* [WHAT NEEDS TO BE DONE]
Word for word, reproduce the records that follow.

Stored records
+ + + +

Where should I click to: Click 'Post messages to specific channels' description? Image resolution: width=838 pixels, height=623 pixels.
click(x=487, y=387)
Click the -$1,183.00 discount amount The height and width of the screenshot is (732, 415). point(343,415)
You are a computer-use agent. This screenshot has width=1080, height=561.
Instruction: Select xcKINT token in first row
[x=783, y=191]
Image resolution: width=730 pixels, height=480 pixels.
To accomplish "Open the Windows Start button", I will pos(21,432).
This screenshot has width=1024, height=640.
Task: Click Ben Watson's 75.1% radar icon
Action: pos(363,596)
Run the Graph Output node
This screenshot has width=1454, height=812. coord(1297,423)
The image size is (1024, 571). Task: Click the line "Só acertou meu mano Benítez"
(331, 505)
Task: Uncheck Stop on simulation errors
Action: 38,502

+ + + +

* [SOLUTION BELOW]
Where should I click to: Click 'Post messages to specific channels' description? Image resolution: width=838 pixels, height=623 pixels.
click(x=487, y=387)
Click the -$1,183.00 discount amount The height and width of the screenshot is (732, 415). point(343,415)
You are a computer-use agent. This screenshot has width=1080, height=561.
Instruction: Select xcKINT token in first row
[x=783, y=191]
Image resolution: width=730 pixels, height=480 pixels.
To accomplish "Open the Windows Start button", I will pos(21,432).
This screenshot has width=1024, height=640.
Task: Click Ben Watson's 75.1% radar icon
Action: pos(363,596)
Run the Graph Output node
This screenshot has width=1454, height=812. coord(1297,423)
The image size is (1024, 571). Task: Click the line "Só acertou meu mano Benítez"
(331, 505)
Task: Uncheck Stop on simulation errors
Action: 38,502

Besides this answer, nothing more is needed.